Gervais Joly Dixon was a neurologist based in Glasgow. He was born into an academic family in Dublin - his father was a professor and a fellow of the Royal Society. Gervais was educated at Trinity College, Dublin, and graduated in 1935. In 1939, after junior medical posts at Charing Cross Hospital in London, he was appointed as a registrar to the National Hospital for Nervous Diseases, Queen Square. He was later appointed consultant physician at Warrington General Hospital in 1942. He served in the RAMC from December 1946 until April 1948 where he was in charge of the medical division of the Military Hospital at Catterick Camp.

In 1948, at the inception of the National Health Service, he was appointed as a consultant neurologist to the Victoria Infirmary, Stobhill General Hospital, the Southern General Hospital, and to the neurosurgical unit, Killearn Hospital, Glasgow, giving him a wide clinical remit. He continued in these posts until his retirement from the NHS in 1974. He combined his NHS work with private consulting practice.

In 1964 he had a hip fracture which immobilised him for many months, and thereafter he worked against considerable pain and discomfort.

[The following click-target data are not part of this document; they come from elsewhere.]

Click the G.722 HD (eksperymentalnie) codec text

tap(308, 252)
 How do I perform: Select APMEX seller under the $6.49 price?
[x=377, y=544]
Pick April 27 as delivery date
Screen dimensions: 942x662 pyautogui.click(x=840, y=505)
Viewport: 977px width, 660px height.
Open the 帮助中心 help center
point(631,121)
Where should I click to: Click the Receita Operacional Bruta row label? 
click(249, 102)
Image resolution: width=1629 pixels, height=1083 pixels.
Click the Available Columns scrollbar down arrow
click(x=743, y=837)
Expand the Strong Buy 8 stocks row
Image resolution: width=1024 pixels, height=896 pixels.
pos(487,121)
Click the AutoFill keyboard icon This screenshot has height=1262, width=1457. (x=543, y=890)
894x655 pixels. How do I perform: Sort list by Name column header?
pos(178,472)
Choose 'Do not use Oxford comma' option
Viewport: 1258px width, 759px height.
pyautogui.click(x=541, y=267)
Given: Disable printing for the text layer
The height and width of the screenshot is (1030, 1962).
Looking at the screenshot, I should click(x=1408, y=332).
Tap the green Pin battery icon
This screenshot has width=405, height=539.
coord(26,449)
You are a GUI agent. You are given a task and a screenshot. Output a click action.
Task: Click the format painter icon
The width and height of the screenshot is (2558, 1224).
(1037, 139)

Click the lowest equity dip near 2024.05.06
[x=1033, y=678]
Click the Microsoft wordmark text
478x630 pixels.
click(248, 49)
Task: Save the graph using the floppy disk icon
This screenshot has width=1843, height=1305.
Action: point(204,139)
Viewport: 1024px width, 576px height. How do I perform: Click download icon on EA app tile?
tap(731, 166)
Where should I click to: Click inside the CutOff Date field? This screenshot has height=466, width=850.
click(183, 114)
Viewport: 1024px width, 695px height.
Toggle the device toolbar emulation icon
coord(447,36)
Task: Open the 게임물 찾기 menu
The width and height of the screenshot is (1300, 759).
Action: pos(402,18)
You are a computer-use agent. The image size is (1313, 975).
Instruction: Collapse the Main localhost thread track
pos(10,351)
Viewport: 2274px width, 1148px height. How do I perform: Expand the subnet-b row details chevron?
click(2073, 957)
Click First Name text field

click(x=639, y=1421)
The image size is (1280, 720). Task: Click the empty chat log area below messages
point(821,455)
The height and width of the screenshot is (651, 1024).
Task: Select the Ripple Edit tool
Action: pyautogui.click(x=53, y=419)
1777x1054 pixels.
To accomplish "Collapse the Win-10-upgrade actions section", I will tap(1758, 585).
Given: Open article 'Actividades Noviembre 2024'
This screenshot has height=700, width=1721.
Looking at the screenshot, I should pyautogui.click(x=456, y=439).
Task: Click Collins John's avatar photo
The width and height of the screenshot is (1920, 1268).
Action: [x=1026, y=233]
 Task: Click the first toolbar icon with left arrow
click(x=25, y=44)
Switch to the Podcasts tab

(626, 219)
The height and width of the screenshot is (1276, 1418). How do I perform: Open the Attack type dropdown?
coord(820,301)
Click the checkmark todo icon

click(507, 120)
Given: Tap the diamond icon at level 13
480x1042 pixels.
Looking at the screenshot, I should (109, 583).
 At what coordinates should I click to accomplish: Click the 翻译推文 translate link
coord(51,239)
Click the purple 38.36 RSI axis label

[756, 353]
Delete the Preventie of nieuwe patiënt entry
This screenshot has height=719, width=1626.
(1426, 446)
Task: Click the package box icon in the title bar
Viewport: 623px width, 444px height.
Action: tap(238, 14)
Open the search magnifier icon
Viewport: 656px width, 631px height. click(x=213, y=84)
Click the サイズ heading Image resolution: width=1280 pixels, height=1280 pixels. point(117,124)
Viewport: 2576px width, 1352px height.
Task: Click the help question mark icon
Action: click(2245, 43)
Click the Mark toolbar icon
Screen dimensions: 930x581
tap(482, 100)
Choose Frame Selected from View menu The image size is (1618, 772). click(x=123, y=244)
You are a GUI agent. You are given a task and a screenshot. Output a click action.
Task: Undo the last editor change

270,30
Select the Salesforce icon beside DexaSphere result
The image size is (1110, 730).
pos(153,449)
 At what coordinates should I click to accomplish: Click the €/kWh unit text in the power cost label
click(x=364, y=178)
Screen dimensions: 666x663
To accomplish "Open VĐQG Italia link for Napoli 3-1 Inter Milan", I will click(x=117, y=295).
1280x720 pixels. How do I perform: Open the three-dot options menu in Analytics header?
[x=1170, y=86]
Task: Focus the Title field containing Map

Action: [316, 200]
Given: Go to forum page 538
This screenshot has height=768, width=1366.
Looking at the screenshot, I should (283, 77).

Although he regularly attended academic meetings at the Institute of Neurological Sciences, Glasgow, Dixon was not of a gregarious nature and he did not form close relationships with consultant colleagues, many of whom were much younger than he. He married his wife Kay in 1942 and they had one daughter and one son. After his retirement to Eye, Suffolk, he continued to work as a locum in general practice for some years. He died of cancer of the oesophagus.